### YOUR TASK
Copy the records exactly, every one of them.

### DATA PROVIDED
◆ ◆ ◆ ◆ ◆

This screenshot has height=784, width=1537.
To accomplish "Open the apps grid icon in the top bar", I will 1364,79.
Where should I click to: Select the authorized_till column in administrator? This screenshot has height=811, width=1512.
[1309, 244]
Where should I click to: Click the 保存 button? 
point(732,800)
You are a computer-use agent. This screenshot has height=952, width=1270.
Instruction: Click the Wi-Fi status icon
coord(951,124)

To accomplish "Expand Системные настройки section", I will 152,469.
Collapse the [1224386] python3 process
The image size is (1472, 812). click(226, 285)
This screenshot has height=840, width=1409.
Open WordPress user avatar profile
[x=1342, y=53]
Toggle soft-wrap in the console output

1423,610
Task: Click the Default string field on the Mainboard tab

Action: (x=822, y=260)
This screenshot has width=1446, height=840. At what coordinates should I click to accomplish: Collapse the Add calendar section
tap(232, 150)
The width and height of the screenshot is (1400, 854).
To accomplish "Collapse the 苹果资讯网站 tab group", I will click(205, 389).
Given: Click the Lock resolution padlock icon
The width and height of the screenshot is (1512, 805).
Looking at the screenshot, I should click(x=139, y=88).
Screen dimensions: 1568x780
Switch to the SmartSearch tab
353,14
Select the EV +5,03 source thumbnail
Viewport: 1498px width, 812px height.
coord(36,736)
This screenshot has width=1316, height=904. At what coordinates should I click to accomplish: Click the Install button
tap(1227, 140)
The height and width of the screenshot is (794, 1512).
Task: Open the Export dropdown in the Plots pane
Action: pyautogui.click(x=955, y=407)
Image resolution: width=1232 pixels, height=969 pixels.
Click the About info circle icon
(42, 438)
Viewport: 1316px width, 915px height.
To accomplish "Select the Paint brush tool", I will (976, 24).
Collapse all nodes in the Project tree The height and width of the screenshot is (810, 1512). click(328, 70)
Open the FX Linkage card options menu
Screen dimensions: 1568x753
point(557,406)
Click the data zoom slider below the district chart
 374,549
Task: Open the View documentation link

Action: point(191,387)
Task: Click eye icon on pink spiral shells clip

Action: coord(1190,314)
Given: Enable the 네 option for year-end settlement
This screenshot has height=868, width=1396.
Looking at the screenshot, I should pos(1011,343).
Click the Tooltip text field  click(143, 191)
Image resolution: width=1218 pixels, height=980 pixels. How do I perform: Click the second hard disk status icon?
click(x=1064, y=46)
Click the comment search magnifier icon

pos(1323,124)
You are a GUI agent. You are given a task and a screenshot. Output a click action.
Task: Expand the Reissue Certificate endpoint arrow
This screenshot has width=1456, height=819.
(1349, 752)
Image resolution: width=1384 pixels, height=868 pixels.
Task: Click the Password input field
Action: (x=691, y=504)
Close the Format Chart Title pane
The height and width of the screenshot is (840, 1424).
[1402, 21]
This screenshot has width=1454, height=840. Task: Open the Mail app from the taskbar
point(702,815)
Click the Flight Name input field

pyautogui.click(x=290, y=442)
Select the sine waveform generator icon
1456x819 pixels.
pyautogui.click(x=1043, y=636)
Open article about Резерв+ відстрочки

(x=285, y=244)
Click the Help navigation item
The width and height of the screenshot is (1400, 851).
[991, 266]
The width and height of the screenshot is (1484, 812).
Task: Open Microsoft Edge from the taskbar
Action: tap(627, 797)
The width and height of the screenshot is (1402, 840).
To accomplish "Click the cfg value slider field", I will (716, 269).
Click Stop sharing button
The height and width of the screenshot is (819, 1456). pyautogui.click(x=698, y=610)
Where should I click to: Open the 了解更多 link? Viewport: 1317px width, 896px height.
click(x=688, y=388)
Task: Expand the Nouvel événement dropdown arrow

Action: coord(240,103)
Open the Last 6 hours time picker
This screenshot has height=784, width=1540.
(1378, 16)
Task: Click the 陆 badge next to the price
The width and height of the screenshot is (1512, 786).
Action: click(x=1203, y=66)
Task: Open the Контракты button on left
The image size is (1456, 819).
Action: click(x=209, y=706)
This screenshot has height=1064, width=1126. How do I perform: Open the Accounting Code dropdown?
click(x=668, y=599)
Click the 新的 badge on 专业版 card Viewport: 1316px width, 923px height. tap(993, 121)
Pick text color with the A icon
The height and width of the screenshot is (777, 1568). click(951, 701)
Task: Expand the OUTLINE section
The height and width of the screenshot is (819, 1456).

◆ ◆ ◆ ◆ ◆

### EXERCISE OUTPUT
This screenshot has height=784, width=1537.
To accomplish "Open the apps grid icon in the top bar", I will 1364,79.
Where should I click to: Select the authorized_till column in administrator? This screenshot has height=811, width=1512.
[1309, 244]
Where should I click to: Click the 保存 button? 
point(732,800)
You are a computer-use agent. This screenshot has height=952, width=1270.
Instruction: Click the Wi-Fi status icon
coord(951,124)

To accomplish "Expand Системные настройки section", I will 152,469.
Collapse the [1224386] python3 process
The image size is (1472, 812). click(226, 285)
This screenshot has height=840, width=1409.
Open WordPress user avatar profile
[x=1342, y=53]
Toggle soft-wrap in the console output

1423,610
Task: Click the Default string field on the Mainboard tab

Action: (x=822, y=260)
This screenshot has width=1446, height=840. At what coordinates should I click to accomplish: Collapse the Add calendar section
tap(232, 150)
The width and height of the screenshot is (1400, 854).
To accomplish "Collapse the 苹果资讯网站 tab group", I will click(205, 389).
Given: Click the Lock resolution padlock icon
The width and height of the screenshot is (1512, 805).
Looking at the screenshot, I should click(x=139, y=88).
Screen dimensions: 1568x780
Switch to the SmartSearch tab
353,14
Select the EV +5,03 source thumbnail
Viewport: 1498px width, 812px height.
coord(36,736)
This screenshot has width=1316, height=904. At what coordinates should I click to accomplish: Click the Install button
tap(1227, 140)
The height and width of the screenshot is (794, 1512).
Task: Open the Export dropdown in the Plots pane
Action: pyautogui.click(x=955, y=407)
Image resolution: width=1232 pixels, height=969 pixels.
Click the About info circle icon
(42, 438)
Viewport: 1316px width, 915px height.
To accomplish "Select the Paint brush tool", I will (976, 24).
Collapse all nodes in the Project tree The height and width of the screenshot is (810, 1512). click(328, 70)
Open the FX Linkage card options menu
Screen dimensions: 1568x753
point(557,406)
Click the data zoom slider below the district chart
 374,549
Task: Open the View documentation link

Action: point(191,387)
Task: Click eye icon on pink spiral shells clip

Action: coord(1190,314)
Given: Enable the 네 option for year-end settlement
This screenshot has height=868, width=1396.
Looking at the screenshot, I should pos(1011,343).
Click the Tooltip text field  click(143, 191)
Image resolution: width=1218 pixels, height=980 pixels. How do I perform: Click the second hard disk status icon?
click(x=1064, y=46)
Click the comment search magnifier icon

pos(1323,124)
You are a GUI agent. You are given a task and a screenshot. Output a click action.
Task: Expand the Reissue Certificate endpoint arrow
This screenshot has width=1456, height=819.
(1349, 752)
Image resolution: width=1384 pixels, height=868 pixels.
Task: Click the Password input field
Action: (x=691, y=504)
Close the Format Chart Title pane
The height and width of the screenshot is (840, 1424).
[1402, 21]
This screenshot has width=1454, height=840. Task: Open the Mail app from the taskbar
point(702,815)
Click the Flight Name input field

pyautogui.click(x=290, y=442)
Select the sine waveform generator icon
1456x819 pixels.
pyautogui.click(x=1043, y=636)
Open article about Резерв+ відстрочки

(x=285, y=244)
Click the Help navigation item
The width and height of the screenshot is (1400, 851).
[991, 266]
The width and height of the screenshot is (1484, 812).
Task: Open Microsoft Edge from the taskbar
Action: tap(627, 797)
The width and height of the screenshot is (1402, 840).
To accomplish "Click the cfg value slider field", I will (716, 269).
Click Stop sharing button
The height and width of the screenshot is (819, 1456). pyautogui.click(x=698, y=610)
Where should I click to: Open the 了解更多 link? Viewport: 1317px width, 896px height.
click(x=688, y=388)
Task: Expand the Nouvel événement dropdown arrow

Action: coord(240,103)
Open the Last 6 hours time picker
This screenshot has height=784, width=1540.
(1378, 16)
Task: Click the 陆 badge next to the price
The width and height of the screenshot is (1512, 786).
Action: click(x=1203, y=66)
Task: Open the Контракты button on left
The image size is (1456, 819).
Action: click(x=209, y=706)
This screenshot has height=1064, width=1126. How do I perform: Open the Accounting Code dropdown?
click(x=668, y=599)
Click the 新的 badge on 专业版 card Viewport: 1316px width, 923px height. tap(993, 121)
Pick text color with the A icon
The height and width of the screenshot is (777, 1568). click(951, 701)
Task: Expand the OUTLINE section
The height and width of the screenshot is (819, 1456).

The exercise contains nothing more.